Duration of Standard Day to Increase by One Second
Something peculiar is going to take place today at 10 a. m. Australian Eastern Standard time, as an extra second will be added to the time between 09:59:59 and 10:00:00. This will make 1st July, 2015 or 30th June, 2015 at some other place of world, one second longer than the length of a standard day.
This extras second theory is a result of 'Leap second'. It will be the 26th leap second since it was first introduced in 1972.
Experts in explanation why this extra second is necessary to the day said historically the second had been defined as a fraction of the day. Astronomers in early 2oth century determined that earth's rotation was not constant. They said that it was slowing down.
This meant that a second defined in this fashion would slowly lengthen over time.

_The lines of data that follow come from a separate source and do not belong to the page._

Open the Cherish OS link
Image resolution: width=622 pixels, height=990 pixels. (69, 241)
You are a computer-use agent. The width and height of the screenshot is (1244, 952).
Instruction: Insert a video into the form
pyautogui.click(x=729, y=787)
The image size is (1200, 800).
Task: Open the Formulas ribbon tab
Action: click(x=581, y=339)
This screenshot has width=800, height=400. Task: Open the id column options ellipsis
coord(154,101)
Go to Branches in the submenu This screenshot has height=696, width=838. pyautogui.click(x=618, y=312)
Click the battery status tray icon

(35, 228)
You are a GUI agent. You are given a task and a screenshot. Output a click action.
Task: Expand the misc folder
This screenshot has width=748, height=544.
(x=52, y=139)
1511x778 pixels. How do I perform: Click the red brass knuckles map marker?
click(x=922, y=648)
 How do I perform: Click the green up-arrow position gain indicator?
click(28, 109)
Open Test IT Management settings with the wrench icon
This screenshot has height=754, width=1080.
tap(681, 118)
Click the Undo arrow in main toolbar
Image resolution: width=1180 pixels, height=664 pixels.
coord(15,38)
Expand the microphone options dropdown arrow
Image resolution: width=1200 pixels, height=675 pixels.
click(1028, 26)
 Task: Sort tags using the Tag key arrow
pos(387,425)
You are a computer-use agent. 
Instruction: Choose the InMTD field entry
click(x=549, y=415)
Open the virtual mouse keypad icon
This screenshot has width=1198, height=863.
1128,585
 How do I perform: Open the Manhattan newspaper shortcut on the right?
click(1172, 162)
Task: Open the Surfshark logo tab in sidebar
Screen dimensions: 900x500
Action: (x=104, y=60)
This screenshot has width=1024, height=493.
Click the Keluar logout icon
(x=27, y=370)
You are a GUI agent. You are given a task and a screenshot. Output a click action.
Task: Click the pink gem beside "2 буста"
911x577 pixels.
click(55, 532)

Later the development of atomic clocks in the 1950s allowed the second to be defined with incredible accuracy, with a variance of only one part in 1014.
As a result, the second was redefined in 1967 by the International Committee for Weights and Measures in 1967. It was then no longer attached to earth's rotation. Instead it was defined in terms of a very particular property of a caesium-133 atom.
As per experts, this mechanical definition disconnected the second from the length of the solar day. According to the new definition 86,400 seconds make up a standard day.
The main reason earth is lagging is tidal friction from the Moon, which by itself would increase the length of the day by 2.3 milliseconds each century.
Therefore a leap second is added to keep the time of noon at Greenwich (Greenwich Mean Time) in line with noon as measured by the atomic clock (International Atomic Time).
The task of adding seconds was initially done by the Bureau International de l'Heure, the executive body of the International Commission of Time, which was part of the International Astronomical Union (IAU).